The largest theatre outside Prague came into existence as a demonstration of German supremacy over the town.
The declaration of Czechoslovakia in October 1918 brought Teplice mayor Dr. Ernst Walther into action. He ruled a town where more than 90% of the inhabitants were German and he did not identify himself with the new state at all. Two days following the official formation of the republic, he, together with virtually all of the town’s elite, espoused the idea of the independent state of Deutschböhmen.
So, the autumn of 1918 was hard in Teplice. Both the Czechs and the Germans repeatedly showed each other their determination to incorporate the town into “their” state, members of the Sokol movement in Trnovany set out on a march through the town (they later repeated these tactics). The hopes for an ethnic state or annexation into Germany collapsed on 7th December 1918 when the Czech army took control of the town. Czechs were co-opted into the municipal board but, of course, it was controlled by Germans based on elections, and Dr. Walther remained mayor. At the first joint meeting, Walther made it resolutely clear that German would remain the official language in the town hall.
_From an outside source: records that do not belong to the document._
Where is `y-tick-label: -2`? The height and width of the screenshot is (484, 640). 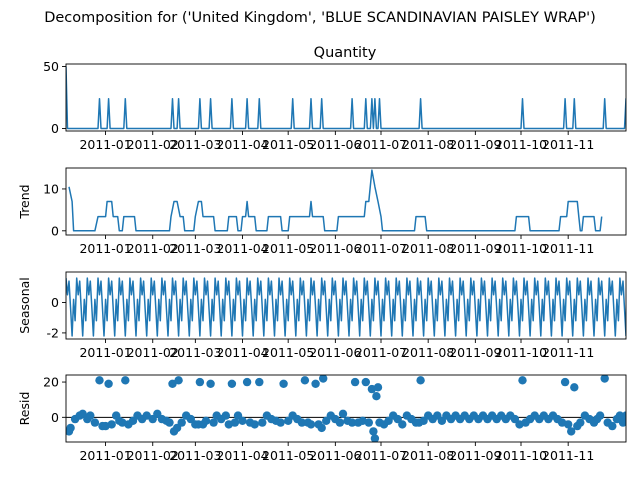
y-tick-label: -2 is located at coordinates (53, 332).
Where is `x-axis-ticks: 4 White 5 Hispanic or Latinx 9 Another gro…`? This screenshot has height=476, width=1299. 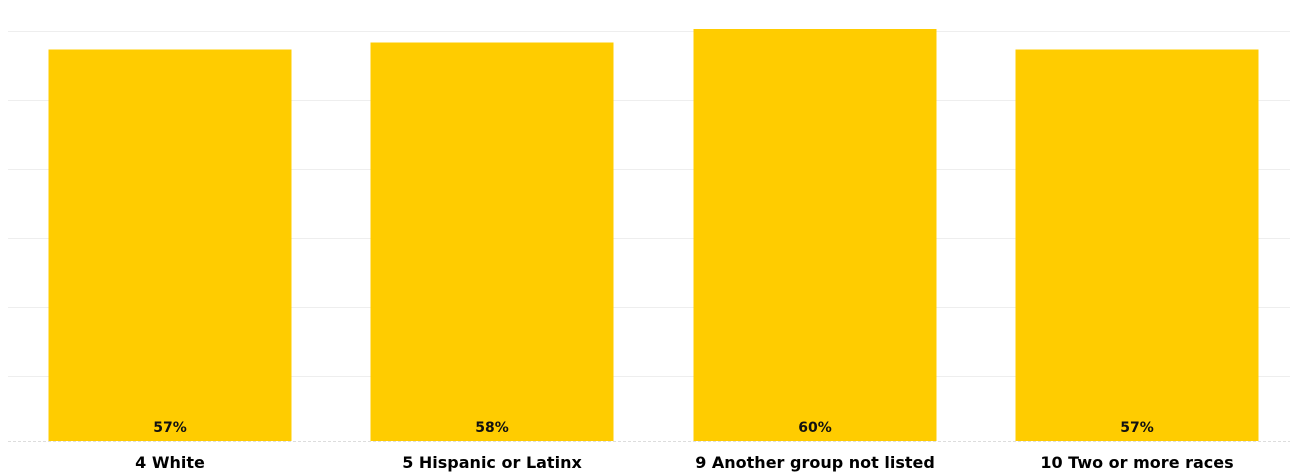 x-axis-ticks: 4 White 5 Hispanic or Latinx 9 Another gro… is located at coordinates (684, 462).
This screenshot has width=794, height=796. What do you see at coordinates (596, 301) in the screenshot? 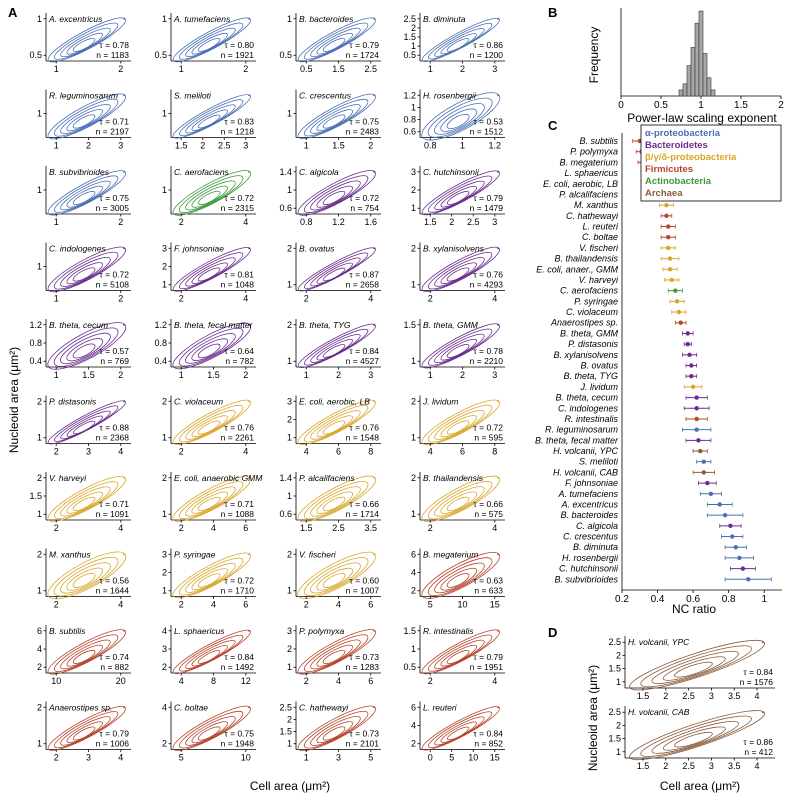
I see `species-label: P. syringae` at bounding box center [596, 301].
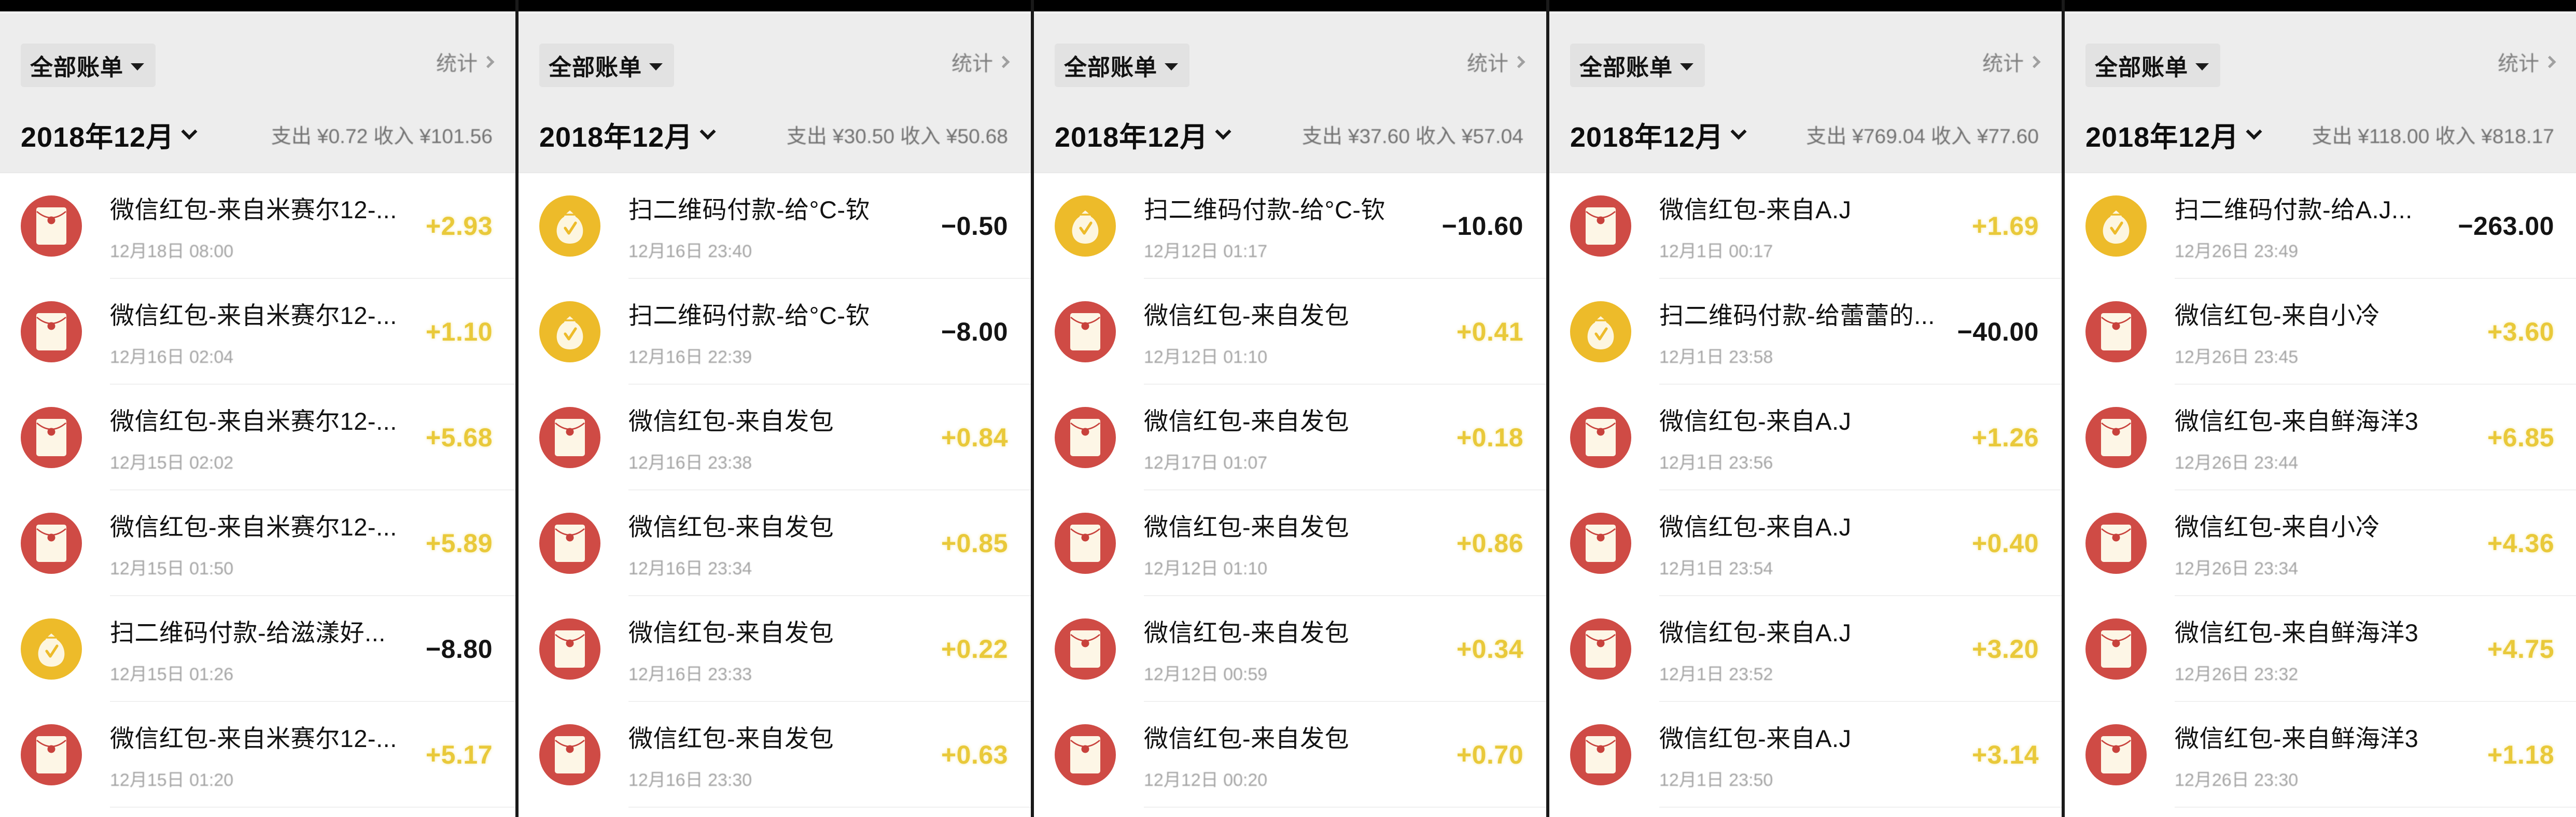  I want to click on transaction-row: 微信红包-来自A.J 12月1日 23:50 +3.14, so click(1805, 755).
The municipal theatre burnt down less than one year afterwards. Walther designated the construction of a new one as a priority despite the fact that the town had no money for the construction work. Neither finances nor the actual need to build a grandiose eight-storey edifice with 185 rooms were the point; the point was to demonstrate great German culture and cultural character; sumptuous proof of which nation Teplice belongs to. The artistic programme, which featured no Czech works, corresponded to this as well. The selection of a repertoire focusing entirely on German pieces was even backed by Goebbels’s Ministry of Propaganda in the 1933 season.
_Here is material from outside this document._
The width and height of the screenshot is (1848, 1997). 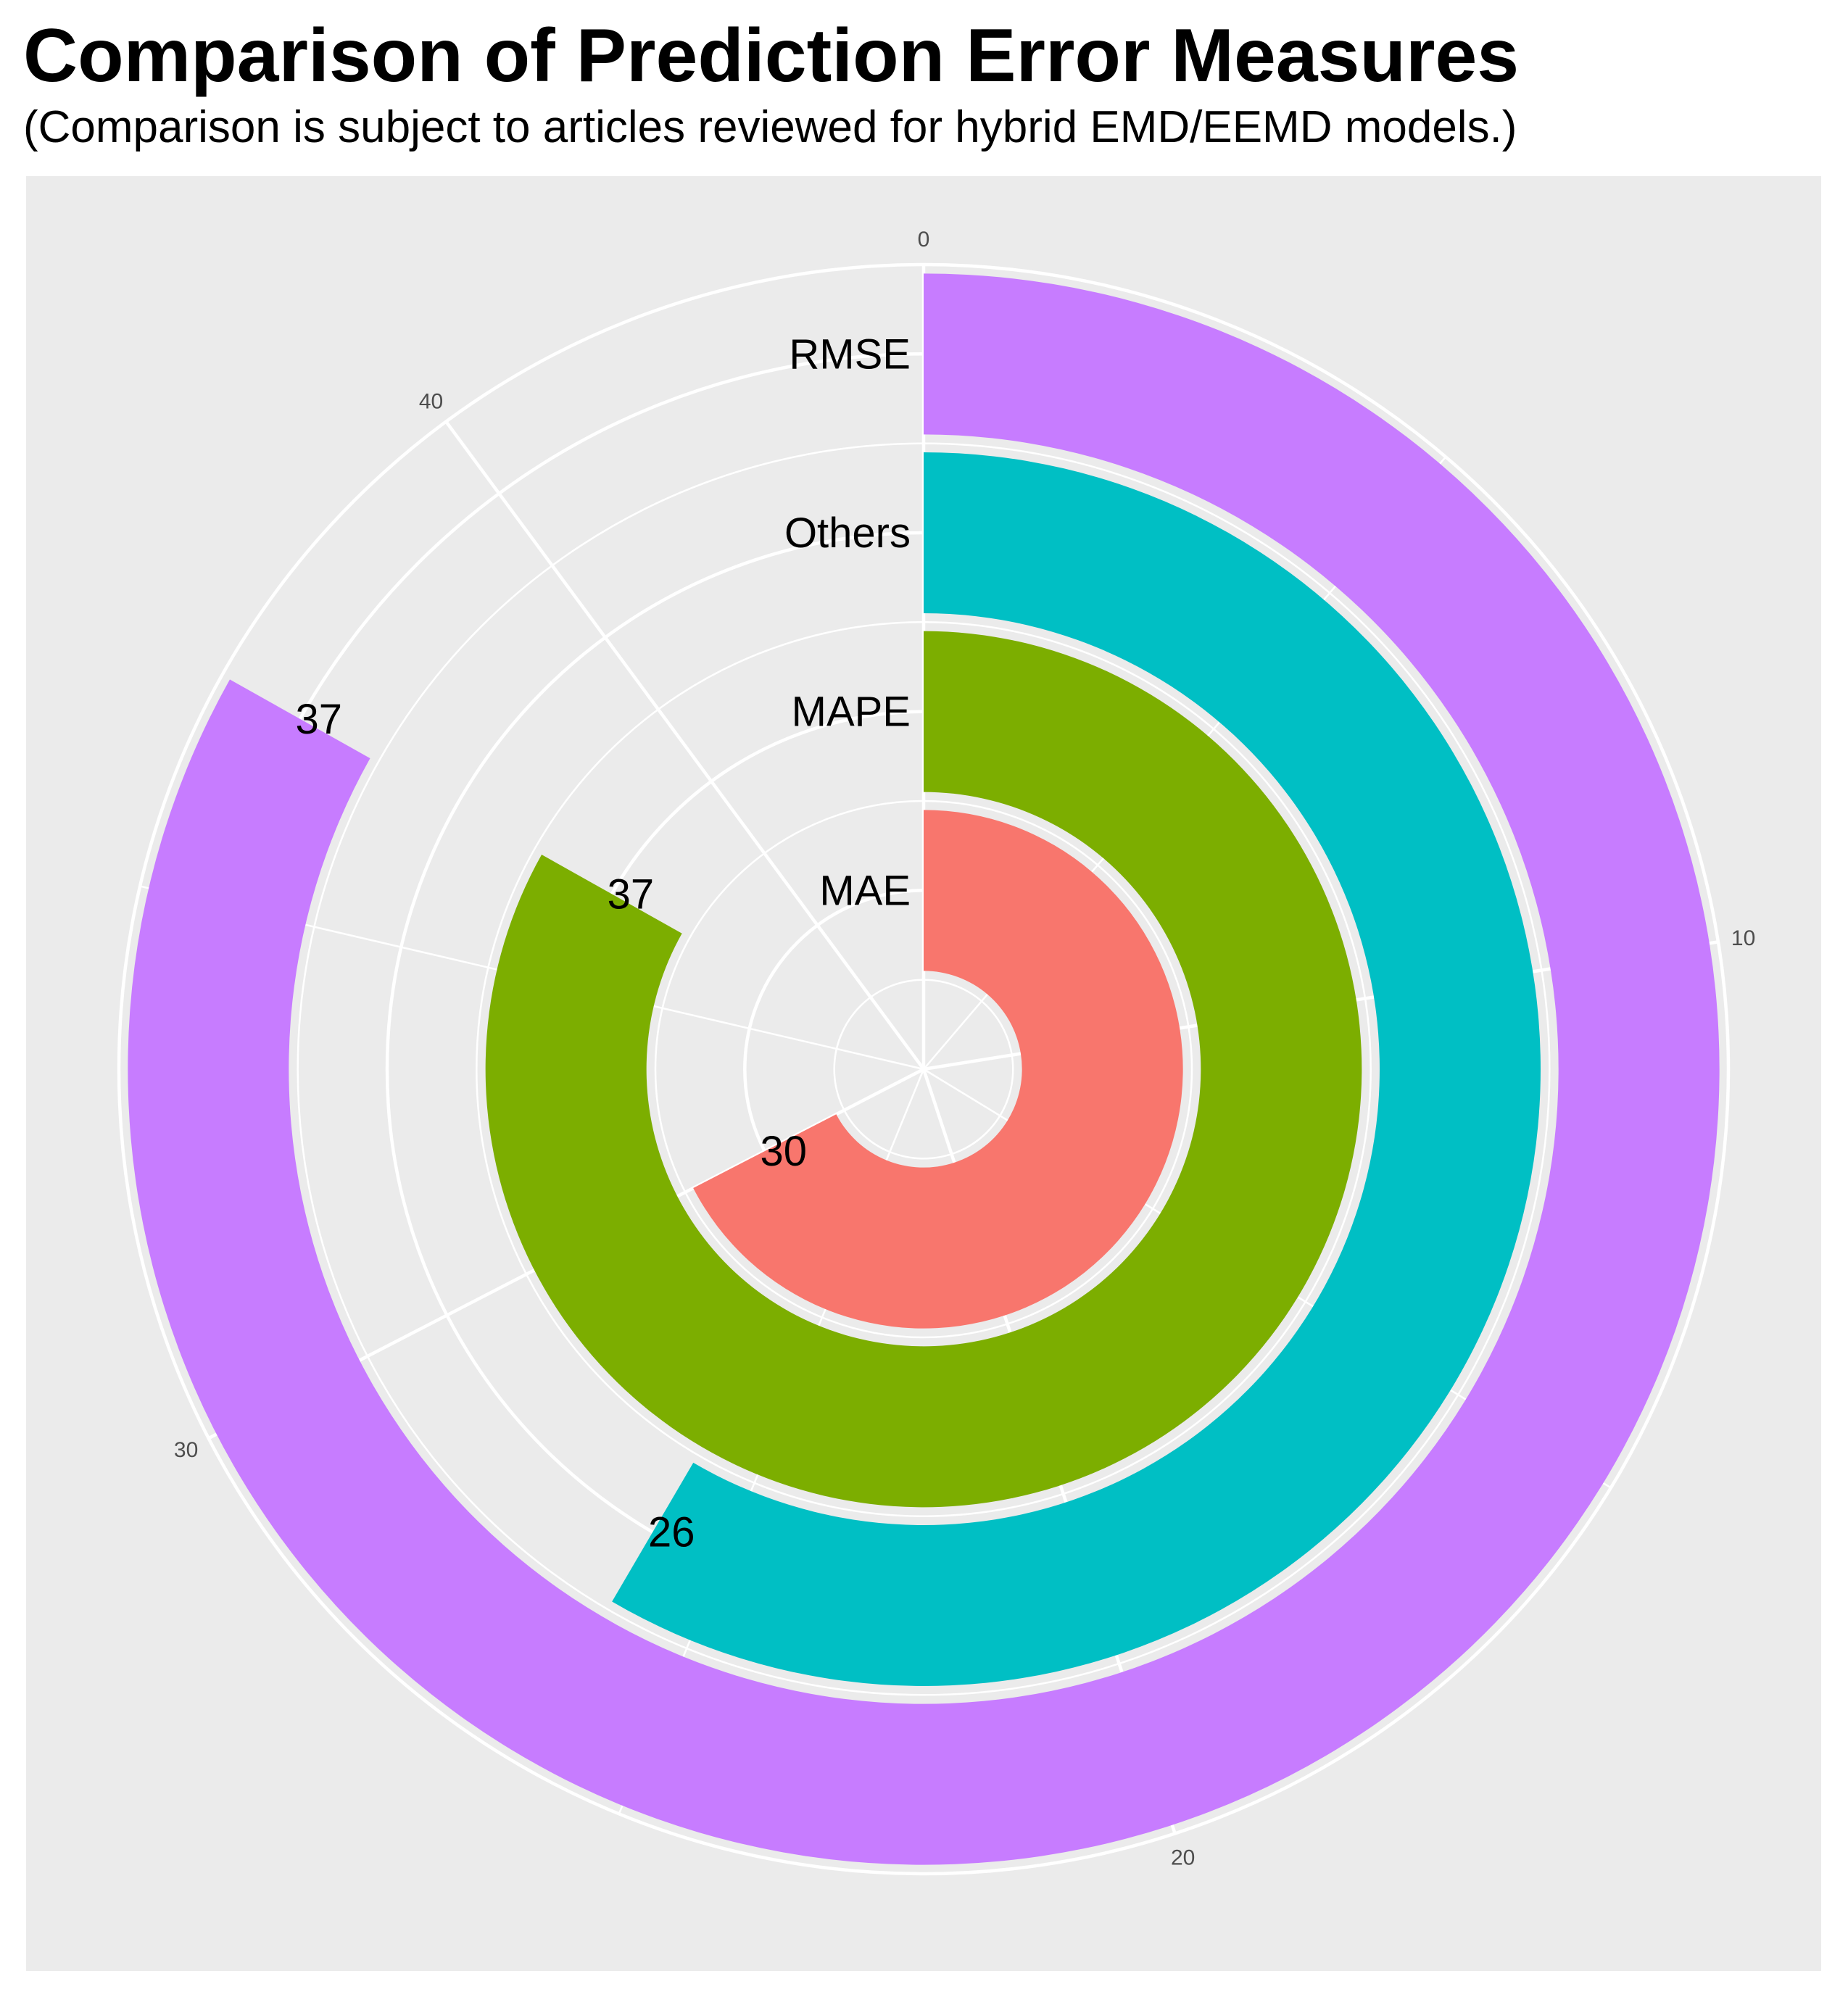 What do you see at coordinates (851, 713) in the screenshot?
I see `category-label-mape: MAPE` at bounding box center [851, 713].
In the end, the theatre cost mayor Walther his position in 1925, one year after its opening. The project cost twice the amount of money planned; specifically, instead of 14 million it came to 28 million Crowns (which is equivalent to approximately half a billion Crowns today) and Walther was removed by his own German National Party. The imposing theatre building is not only a reminder of ethnic fighting in the late 19th and early 20th centuries, but also of one obstinate mayor.